Purpose of Review
The aim of this review will be to familiarize the reader with the general area of antibody (Ab) glycosylation and to summarize the known functional roles of glycosylation and how glycan structure can contribute to various disease states with emphasis on allergic disease.
Both immunoglobulin (Ig) isotype and conserved Fc glycosylation sites often dictate the downstream activity of an Ab where complexity and degree of glycosylation contribute to its ability to bind Fc receptors (FcRs) and activate complement. Most information on the effects of glycosylation center on IgG in cancer therapy and autoimmunity. In cancer therapy, glycosylation modifications that enhance affinity for activating FcRs are utilized to facilitate immune-mediated tumor cell killing. In autoimmunity, disease severity has been linked to alterations in the presence, location, and composition of Fc glycans. Significantly less is understood about the role of glycosylation in the setting of allergy and asthma. However, recent data demonstrate that glycosylation of IgE at the asparagine-394 site of Cε3 is necessary for IgE interaction with the high affinity IgE receptor but, surprisingly, glycosylation has no effect on IgE interaction with its low-affinity lectin receptor, CD23.

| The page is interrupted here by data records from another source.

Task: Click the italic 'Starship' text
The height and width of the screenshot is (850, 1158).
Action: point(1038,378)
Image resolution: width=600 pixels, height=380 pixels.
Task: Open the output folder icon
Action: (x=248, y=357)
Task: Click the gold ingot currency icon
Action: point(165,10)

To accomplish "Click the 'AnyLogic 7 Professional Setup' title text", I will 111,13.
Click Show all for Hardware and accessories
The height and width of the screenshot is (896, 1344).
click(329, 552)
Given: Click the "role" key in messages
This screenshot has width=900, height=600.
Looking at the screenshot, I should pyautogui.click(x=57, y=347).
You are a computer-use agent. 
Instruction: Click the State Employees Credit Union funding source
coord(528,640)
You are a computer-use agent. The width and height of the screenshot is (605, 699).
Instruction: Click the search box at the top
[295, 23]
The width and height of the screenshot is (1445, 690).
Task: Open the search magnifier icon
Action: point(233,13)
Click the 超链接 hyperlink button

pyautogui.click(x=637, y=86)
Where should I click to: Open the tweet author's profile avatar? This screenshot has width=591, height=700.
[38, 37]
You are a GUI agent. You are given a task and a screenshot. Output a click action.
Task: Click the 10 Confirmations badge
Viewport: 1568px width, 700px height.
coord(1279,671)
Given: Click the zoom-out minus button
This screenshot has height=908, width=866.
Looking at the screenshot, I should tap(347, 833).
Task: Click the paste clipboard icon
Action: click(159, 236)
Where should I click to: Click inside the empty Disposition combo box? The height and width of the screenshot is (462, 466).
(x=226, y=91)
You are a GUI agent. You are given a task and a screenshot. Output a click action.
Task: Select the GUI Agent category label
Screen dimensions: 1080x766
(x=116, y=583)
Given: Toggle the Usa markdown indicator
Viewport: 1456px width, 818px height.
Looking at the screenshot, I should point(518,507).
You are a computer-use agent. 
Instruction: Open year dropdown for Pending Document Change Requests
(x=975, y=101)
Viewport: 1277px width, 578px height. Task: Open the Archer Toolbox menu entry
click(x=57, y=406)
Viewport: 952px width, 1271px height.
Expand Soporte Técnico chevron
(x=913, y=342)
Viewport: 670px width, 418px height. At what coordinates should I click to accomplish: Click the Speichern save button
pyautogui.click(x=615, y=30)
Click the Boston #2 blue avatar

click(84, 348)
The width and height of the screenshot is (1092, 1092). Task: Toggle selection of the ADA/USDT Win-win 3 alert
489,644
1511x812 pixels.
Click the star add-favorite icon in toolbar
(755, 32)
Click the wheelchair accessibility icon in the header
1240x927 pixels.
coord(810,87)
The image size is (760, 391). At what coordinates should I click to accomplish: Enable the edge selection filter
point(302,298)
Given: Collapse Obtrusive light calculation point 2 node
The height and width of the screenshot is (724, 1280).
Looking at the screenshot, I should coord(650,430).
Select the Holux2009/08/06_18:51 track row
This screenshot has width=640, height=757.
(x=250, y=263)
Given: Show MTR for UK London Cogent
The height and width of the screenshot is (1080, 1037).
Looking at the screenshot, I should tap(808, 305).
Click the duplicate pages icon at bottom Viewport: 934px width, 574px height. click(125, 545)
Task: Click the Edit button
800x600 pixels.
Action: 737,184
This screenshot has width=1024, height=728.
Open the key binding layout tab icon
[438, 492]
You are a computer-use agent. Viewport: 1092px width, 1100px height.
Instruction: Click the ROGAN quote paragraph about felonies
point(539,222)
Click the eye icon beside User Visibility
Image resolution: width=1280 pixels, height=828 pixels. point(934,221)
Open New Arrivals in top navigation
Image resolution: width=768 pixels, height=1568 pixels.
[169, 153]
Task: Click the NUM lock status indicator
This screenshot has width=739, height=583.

Variations in the specific glycoform may modulate the interaction of an Ig with its receptors. Significantly more is known about the functional effects of glycosylation of IgG than for other Ig isotypes. Thus, the role of glycosylation is much better understood in the areas of autoimmunity and cancer therapy, where IgG is the dominant isotype, than in the field of allergy, where IgE predominates. Further work is needed to fully understand the role of glycan variation in IgE and other Ig isotypes with regard to the inhibition or mediation of allergic disease.